Dog at Rape Trial

Rosie, the first judicially approved courtroom dog in New York, was in the witness box here nuzzling a 15-year-old girl who was testifying that her father had raped and impregnated her. Rosie sat by the teenager’s feet. At particularly bad moments, she leaned in.

When the trial ended in June with the father’s conviction, the teenager “was most grateful to Rosie above all,” said David A. Crenshaw, a psychologist who works with the teenager.

Now an appeal planned by the defense lawyers is placing Rosie at the heart of a legal debate that will test whether there will be more Rosies in courtrooms in New York and, possibly, other states.

The question on appeal is whether the dog affected the jury’s consideration of the witness’ testimony by making her seem more pitiful, thereby unfairly prejudicing the defendant.

I say “Absolutely maybe.”

While it is hard to imagine anything more pitiful that a young girl giving testimony about being raped by her father, I cannot help but think that the presence of the dog — which provided “sympathy” to the witness at particularly stressful moments during her testimony — unnecessarily underscored the raw emotion of her evidence.

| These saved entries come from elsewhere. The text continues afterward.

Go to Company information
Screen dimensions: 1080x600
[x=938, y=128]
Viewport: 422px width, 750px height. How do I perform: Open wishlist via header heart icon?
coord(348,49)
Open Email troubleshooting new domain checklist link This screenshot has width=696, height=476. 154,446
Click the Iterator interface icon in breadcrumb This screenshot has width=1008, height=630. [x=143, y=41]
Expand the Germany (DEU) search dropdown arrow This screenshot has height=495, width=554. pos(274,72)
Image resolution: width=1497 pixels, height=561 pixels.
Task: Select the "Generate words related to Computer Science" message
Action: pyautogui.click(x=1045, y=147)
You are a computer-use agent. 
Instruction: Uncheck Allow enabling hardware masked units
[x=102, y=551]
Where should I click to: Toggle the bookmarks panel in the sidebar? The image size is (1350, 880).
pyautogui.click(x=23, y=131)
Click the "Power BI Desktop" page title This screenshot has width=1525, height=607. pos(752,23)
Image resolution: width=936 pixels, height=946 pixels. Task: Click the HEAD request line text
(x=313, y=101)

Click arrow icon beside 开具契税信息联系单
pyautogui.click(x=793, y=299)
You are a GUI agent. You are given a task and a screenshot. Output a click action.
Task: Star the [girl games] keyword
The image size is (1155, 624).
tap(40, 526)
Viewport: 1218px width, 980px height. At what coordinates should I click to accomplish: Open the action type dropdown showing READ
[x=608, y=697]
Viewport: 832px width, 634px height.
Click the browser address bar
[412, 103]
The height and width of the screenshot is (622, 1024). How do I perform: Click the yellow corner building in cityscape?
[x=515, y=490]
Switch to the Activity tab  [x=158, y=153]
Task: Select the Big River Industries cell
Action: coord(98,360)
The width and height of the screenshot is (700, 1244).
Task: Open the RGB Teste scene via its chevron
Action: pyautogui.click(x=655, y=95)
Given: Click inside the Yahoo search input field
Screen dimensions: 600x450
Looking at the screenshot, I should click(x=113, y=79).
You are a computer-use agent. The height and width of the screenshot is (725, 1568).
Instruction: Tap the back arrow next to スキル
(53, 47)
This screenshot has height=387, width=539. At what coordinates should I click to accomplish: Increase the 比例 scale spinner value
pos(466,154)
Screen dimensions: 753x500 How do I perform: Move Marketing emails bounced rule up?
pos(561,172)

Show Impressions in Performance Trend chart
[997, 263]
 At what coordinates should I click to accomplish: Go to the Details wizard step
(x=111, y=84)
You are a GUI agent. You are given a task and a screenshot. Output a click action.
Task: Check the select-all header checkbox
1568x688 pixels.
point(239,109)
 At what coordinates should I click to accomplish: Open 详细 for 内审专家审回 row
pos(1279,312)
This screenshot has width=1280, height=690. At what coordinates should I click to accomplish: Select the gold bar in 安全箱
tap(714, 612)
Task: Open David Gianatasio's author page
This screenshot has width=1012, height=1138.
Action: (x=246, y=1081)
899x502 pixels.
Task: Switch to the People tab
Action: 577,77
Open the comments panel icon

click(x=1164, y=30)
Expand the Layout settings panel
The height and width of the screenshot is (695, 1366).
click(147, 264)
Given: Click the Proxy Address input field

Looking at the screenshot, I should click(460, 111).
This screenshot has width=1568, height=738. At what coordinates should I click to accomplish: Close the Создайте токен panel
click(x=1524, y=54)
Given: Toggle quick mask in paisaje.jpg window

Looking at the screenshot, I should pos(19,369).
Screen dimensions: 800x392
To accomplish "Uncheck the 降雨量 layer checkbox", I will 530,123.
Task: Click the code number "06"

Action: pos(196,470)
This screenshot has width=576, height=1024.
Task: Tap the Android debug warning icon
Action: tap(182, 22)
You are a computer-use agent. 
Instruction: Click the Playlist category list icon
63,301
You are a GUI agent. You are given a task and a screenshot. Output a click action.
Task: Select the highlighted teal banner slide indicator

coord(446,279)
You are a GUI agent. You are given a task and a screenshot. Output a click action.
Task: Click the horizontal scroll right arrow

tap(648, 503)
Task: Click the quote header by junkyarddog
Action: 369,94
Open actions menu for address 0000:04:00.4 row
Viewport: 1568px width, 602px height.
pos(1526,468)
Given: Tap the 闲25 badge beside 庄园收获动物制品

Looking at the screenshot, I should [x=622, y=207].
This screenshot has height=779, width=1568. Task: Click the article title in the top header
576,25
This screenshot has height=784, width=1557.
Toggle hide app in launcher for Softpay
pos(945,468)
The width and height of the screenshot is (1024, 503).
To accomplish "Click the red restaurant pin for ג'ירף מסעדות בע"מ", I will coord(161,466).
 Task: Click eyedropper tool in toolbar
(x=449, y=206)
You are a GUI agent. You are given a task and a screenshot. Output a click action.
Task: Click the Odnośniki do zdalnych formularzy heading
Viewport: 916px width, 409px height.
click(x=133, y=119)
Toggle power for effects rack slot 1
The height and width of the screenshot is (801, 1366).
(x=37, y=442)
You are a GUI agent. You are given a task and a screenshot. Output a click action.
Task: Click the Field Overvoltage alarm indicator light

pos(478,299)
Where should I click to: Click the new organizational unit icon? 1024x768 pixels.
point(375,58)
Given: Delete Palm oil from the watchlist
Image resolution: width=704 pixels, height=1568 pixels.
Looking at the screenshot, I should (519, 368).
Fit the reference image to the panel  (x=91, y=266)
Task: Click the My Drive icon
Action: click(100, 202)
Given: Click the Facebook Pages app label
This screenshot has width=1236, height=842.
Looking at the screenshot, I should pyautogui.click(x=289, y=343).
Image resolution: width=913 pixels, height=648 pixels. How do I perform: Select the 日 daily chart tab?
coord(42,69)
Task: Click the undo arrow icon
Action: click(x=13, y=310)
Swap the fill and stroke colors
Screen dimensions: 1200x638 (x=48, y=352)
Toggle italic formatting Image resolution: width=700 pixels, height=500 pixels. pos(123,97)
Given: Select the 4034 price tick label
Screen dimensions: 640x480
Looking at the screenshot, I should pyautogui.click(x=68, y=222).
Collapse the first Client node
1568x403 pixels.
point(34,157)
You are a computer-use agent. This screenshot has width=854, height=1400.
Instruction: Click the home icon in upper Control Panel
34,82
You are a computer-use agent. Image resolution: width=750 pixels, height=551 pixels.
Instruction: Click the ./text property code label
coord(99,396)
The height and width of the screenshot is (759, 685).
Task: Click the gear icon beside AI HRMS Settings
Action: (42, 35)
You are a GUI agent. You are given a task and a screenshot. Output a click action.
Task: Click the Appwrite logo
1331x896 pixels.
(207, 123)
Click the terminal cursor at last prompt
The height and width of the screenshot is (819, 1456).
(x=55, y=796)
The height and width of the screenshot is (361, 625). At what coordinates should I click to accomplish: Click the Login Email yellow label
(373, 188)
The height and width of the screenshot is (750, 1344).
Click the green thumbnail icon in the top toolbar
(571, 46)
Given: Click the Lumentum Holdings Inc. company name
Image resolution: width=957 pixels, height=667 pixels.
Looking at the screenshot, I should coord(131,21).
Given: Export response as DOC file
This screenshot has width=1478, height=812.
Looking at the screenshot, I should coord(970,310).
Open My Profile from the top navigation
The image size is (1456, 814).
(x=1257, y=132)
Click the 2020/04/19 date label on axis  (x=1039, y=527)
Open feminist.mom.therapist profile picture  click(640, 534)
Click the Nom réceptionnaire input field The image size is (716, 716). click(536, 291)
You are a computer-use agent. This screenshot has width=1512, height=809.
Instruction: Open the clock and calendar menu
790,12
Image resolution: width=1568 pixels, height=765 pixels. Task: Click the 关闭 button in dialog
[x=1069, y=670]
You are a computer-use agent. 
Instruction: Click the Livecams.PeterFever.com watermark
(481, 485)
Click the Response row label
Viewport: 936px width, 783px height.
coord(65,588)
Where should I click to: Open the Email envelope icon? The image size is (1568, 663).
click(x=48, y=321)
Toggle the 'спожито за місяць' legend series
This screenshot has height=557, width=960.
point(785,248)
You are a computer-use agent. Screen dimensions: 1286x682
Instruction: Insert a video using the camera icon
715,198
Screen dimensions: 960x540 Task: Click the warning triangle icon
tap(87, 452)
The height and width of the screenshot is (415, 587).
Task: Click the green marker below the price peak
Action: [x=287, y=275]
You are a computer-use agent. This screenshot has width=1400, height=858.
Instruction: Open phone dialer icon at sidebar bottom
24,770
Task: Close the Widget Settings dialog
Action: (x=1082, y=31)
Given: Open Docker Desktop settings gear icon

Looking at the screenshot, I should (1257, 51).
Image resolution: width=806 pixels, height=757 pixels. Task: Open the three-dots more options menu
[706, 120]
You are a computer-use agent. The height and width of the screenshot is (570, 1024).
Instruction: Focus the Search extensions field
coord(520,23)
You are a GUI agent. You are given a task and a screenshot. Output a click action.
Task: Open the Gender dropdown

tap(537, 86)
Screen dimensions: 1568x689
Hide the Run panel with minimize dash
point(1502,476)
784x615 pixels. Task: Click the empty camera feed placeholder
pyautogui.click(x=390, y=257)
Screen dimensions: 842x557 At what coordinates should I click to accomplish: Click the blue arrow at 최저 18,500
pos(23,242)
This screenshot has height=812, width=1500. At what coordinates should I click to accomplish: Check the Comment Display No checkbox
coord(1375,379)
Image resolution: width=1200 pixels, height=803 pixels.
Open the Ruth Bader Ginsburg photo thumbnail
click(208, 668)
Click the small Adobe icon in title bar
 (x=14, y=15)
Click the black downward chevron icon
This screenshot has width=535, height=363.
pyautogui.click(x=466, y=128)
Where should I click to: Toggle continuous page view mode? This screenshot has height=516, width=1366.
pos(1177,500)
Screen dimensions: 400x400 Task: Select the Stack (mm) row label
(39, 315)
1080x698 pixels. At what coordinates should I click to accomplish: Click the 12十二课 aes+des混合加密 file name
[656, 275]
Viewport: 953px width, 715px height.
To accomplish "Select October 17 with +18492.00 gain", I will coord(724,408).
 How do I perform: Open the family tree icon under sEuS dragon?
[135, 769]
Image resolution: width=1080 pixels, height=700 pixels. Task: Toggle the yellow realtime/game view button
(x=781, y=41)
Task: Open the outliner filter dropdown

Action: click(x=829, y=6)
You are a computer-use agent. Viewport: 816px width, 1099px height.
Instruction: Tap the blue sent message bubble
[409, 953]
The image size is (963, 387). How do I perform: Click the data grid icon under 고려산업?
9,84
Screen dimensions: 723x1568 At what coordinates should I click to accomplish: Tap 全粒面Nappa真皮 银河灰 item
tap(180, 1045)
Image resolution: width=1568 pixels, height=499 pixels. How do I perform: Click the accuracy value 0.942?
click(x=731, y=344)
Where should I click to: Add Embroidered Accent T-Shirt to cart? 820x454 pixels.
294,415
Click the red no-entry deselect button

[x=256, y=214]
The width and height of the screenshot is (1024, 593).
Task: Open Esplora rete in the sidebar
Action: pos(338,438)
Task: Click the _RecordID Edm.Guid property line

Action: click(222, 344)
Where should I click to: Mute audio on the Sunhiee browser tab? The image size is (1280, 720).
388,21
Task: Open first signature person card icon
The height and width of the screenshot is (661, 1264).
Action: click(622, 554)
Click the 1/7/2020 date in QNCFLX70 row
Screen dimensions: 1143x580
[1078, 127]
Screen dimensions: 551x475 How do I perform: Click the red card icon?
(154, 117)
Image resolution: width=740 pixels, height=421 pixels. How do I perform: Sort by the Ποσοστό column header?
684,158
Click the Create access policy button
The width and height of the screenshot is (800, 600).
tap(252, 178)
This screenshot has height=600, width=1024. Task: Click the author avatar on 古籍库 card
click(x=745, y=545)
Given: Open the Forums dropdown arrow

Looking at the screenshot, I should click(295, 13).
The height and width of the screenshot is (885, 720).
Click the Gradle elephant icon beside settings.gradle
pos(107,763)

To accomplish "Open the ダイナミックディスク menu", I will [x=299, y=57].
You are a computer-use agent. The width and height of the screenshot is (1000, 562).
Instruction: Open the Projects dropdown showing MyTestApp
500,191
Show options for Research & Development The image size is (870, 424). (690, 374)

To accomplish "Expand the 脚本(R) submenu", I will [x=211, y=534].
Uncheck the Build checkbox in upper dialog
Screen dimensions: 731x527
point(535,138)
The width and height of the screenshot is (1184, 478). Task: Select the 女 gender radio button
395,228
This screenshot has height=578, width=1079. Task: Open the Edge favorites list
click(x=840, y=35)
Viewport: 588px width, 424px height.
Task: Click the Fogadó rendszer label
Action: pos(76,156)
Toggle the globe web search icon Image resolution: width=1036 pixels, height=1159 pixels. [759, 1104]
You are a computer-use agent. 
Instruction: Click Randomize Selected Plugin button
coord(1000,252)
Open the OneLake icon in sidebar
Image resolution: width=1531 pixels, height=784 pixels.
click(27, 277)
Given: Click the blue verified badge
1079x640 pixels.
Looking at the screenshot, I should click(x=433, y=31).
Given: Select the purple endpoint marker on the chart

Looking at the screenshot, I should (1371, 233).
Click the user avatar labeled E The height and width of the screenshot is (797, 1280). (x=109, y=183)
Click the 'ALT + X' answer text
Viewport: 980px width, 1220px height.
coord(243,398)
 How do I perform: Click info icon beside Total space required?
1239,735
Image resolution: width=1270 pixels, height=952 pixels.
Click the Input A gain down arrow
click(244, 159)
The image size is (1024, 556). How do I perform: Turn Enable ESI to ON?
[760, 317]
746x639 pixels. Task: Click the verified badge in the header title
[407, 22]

Sympathy has no part to play in a criminal trial, just as feelings of vindictiveness toward the defendant should not enter into jury deliberations. That’s the law. Human nature, however, will take these improper considerations into account, even if the jurors are unaware of it. The more sympathetic a witness, the more likely he is to be believed. Common sense tells us this is so. If the witness is sympathetic in his own demeanor or story, so much the better for the DA. But the DA should not be permitted to inject an additional layer of sympathy in the form of a dog which, intentionally or not, enhances the sympathy-value of the witness.

Besides, if the witness needed the dog to testify, why did the jury need to see the dog? Couldn’t the dog have been kept in the witness box out of view?

In any event, even if the dog was improperly admitted to the courtroom, does that mean the defendant gets a new trial? Hard to say. The defendant will have to show the admission of the dog was more than “harmless error” and that he made  timely objection to the dog’s admission.